Required work:
Within this listing, how many lines include the word "computer"? Only the number should be given.

___ Excerpted records

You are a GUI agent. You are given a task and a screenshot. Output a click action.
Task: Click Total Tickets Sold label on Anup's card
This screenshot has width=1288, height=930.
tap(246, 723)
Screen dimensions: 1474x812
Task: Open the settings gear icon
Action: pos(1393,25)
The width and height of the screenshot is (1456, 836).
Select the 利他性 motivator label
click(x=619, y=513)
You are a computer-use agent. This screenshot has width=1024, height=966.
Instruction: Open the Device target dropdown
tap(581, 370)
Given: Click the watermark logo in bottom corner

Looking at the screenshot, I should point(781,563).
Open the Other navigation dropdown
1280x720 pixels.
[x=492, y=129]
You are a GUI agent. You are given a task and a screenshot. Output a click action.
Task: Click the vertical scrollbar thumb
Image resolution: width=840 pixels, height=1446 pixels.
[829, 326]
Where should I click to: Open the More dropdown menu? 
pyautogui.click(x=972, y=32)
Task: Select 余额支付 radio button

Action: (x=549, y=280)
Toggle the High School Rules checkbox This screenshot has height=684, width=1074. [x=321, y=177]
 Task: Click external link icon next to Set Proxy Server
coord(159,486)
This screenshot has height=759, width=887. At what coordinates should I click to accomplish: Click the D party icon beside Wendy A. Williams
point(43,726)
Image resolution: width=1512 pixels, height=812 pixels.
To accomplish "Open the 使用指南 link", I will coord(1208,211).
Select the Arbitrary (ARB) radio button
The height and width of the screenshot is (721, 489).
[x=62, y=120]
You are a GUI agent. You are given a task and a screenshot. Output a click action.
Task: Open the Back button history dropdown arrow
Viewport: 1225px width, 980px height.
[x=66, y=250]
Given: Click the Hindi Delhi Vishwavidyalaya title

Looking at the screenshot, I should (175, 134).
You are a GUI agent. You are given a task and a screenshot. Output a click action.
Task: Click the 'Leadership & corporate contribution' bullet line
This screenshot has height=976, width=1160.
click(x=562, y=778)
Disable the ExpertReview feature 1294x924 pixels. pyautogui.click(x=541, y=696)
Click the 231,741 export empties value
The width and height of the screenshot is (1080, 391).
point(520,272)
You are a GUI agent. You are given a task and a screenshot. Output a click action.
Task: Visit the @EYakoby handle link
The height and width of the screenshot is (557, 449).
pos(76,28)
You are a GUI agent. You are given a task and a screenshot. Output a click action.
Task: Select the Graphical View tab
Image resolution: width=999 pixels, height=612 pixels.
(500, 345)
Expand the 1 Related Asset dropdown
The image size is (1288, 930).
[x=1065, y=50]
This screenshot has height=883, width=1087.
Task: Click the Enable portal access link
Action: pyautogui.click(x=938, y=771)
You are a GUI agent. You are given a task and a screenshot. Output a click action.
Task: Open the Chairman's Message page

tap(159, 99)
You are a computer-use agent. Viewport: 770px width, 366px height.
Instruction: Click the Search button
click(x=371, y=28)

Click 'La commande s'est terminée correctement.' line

______

Answer to this exercise:
2